A. Yes indeed. PhysicianLinx is fully compliant with HIPPA requirements and standards. We are also a member of Health Care Compliance Association (HCCA).
Q. Where do the checks go?
A. Payments are always sent directly to your practice or to a designated lock box account. Be wary of billing companies that demand that the payments come to them. All we need is a copy (or original, if you prefer) of the EOB to properly credit the account.
Q. I am not in Michigan. How would I submit my information to you?
A. PhysicianLinx sets up a courier account for your practice with a company such DHL or UPS. Your information will be picked up each day for certain volumes, or twice a week. This service is included, whether you have full-service or back-end billing. There are no additional fees.
Q. I've seen medical billing software for sale. Why shouldn't I do my own billing?
A. The answer to this question depends on the specific needs of your practice. In some cases, it does make more sense to do some or all of the billing in-house. That's why we carefully evaluate your needs and advise you accordingly. We will not try to sell you something you don't need.
Q. I already have an Internet-ready computer and would like to be able to access my practice data. Can I have secure access to the data on-line?
A. Yes, and that's not all. Our system allows you to look up information and even run reports and patient ledgers.
Q. Whom does the patient call with a billing question?
A. Our toll-free number and web site, www.physicianlinxonline.com is printed on your patients' statements, and a dedicated PhysicianLinx representative will handle all billing questions.
Q. What kind of reports will I get?
A. The standard report package includes detail practice financials, such as gross charges, gross receipts, A/R balance. This report is broken out by doctor, practice, revenue center. We also include productivity reports and aged receivables. Our billing system offers many specific reports and are usually available on request.
Q. Are you a collection agency?
A. No. PhysicianLinx focuses strictly on billing and follow-up. However, we pursue delinquent insurance claims and continue to work on them until payment is received. Our procedure is to send three statements to patients. If after the third statement there is no response, we will send a 10 day notification letter. At that point, it's up to you to decide to pursue collecting the balance due (e.g. outside collection agency).
Q. What if the patient is on a payment plan?
A. We'll send as many statements as it takes to get the balance paid as long as there is patient activity on the account.
Q. What's included in your service?
A. Our services include the following.
Help with transition to new billing service.
Review demographic, insurance data, encounters/super-bills received from you to ensure accuracy (e.g. CPT coding, modifier, diagnoses linkage), and enter them within two business days.
Report and request any missing billing documentation to you. We expect a reasonable turnaround time (usually 48 hours).
Assist with CPT, ICD-9CM, and HCPCS coding to maximize reimbursement and minimize denials. Actual CPT and HCPCS coding is a separate billable service. This service is performed only by CPC coders.
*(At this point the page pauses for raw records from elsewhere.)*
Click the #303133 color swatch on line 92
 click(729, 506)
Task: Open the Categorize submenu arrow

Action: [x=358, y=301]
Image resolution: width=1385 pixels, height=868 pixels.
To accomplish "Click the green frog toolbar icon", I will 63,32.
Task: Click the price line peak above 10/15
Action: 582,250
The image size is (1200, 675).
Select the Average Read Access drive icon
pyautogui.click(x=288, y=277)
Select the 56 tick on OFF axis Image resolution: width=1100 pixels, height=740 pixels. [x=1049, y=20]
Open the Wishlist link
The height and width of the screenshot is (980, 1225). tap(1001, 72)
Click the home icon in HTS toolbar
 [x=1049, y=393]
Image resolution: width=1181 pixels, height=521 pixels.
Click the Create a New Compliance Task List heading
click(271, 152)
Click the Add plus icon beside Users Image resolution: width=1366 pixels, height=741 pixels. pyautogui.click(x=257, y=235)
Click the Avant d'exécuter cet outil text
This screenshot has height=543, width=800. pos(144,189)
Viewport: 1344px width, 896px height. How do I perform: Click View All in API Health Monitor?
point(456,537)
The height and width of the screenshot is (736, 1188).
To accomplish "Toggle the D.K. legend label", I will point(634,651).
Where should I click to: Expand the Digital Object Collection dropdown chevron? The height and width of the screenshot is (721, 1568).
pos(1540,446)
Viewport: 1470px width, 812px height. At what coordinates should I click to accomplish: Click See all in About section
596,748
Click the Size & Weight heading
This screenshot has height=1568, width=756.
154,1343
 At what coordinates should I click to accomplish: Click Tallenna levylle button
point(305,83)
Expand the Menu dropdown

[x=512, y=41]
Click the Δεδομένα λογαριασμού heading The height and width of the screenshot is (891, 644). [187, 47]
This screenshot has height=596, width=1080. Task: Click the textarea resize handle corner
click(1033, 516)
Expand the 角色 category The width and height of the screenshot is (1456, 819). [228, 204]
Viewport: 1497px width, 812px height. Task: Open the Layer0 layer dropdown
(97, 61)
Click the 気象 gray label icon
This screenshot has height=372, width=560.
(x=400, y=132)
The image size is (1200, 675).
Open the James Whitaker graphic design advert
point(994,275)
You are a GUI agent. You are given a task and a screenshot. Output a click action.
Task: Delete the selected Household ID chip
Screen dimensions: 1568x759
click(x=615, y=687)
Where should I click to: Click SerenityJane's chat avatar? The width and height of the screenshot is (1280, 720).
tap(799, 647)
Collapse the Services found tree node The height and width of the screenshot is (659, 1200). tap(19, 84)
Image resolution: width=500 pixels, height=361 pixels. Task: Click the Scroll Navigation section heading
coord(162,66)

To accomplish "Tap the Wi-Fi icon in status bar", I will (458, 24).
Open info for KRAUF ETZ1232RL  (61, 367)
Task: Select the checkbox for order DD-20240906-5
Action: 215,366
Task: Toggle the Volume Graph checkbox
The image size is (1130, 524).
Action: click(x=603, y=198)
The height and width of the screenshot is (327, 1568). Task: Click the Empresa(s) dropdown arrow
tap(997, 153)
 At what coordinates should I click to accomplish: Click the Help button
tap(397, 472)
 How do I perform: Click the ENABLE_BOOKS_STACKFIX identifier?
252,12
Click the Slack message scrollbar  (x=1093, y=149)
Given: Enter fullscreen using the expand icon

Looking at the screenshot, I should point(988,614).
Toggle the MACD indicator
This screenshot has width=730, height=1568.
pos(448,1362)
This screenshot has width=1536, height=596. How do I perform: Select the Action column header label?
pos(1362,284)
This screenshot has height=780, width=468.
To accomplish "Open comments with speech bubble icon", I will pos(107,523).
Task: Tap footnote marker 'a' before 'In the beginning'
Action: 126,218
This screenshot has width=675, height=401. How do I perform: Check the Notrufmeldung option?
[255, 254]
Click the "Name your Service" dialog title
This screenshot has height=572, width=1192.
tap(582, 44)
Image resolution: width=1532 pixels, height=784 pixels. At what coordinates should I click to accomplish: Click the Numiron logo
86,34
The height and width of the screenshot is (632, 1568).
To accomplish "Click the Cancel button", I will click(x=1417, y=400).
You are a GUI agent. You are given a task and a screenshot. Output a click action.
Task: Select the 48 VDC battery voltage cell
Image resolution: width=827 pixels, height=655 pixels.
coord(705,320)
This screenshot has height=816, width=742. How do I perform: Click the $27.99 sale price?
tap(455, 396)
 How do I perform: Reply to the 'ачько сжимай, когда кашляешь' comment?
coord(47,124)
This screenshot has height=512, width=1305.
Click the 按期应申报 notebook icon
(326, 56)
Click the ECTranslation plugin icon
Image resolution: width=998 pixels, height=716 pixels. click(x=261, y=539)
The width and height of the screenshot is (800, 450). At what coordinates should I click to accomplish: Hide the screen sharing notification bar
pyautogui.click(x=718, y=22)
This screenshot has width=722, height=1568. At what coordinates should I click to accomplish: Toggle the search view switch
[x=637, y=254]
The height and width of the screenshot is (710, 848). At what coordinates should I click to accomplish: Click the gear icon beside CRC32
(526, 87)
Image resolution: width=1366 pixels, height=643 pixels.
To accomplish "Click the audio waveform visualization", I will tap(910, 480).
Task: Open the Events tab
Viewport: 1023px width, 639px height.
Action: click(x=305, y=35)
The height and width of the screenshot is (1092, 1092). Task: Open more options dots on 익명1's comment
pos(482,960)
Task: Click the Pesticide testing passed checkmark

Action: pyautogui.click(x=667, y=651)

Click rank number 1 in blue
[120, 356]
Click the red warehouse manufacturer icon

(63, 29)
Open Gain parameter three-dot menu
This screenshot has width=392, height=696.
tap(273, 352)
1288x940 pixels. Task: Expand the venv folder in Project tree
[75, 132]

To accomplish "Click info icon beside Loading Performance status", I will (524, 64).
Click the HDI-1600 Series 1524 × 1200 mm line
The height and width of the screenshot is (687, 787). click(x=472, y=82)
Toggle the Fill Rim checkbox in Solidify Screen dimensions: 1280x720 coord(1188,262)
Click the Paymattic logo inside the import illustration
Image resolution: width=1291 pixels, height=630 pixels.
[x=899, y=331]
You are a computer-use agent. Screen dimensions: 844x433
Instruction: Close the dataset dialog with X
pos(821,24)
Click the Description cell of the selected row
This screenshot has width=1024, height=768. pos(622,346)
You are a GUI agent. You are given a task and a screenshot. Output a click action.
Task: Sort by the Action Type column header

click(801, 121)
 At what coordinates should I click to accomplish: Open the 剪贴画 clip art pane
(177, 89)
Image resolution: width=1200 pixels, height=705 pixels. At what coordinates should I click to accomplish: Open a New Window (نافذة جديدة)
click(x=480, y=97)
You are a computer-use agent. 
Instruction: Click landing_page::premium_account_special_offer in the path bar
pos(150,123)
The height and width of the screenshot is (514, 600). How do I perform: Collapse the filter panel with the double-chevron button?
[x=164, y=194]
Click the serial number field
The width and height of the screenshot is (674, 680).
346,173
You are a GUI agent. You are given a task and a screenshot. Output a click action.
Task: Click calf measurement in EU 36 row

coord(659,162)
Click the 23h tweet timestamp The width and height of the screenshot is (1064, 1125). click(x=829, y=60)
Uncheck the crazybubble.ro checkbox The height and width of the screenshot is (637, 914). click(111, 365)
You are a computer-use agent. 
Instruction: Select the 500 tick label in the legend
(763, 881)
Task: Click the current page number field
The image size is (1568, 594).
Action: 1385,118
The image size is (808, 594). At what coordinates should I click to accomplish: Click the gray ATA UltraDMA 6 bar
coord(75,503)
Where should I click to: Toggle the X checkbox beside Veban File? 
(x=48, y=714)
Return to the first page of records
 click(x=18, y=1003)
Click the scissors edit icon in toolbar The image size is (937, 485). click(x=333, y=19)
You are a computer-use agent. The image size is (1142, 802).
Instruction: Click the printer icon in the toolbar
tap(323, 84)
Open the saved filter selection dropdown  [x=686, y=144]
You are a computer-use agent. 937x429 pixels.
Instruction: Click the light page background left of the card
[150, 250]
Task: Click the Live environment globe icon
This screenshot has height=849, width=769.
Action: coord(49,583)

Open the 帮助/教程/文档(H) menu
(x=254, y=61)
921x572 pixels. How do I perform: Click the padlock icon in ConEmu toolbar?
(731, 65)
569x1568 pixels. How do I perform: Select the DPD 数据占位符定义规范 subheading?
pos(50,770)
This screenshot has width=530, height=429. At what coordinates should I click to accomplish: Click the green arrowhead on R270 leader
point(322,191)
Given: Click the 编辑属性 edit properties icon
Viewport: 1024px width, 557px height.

Electronically bill all payers.
Handle third-party billing.
Resubmit claims for review.
Post payments received to patient accounts.
Post and work rejections
Send monthly statements to patients
Review all claims within 45 day period and resolve denials or resubmit claims as necessary.
Advise physicians on any changes in HCFA requirements, CPT, HCPCS, and ICD-9-CM coding to maximize their reimbursement, and assist in fee schedule review/updates annually (automated fee/profile schedule updates).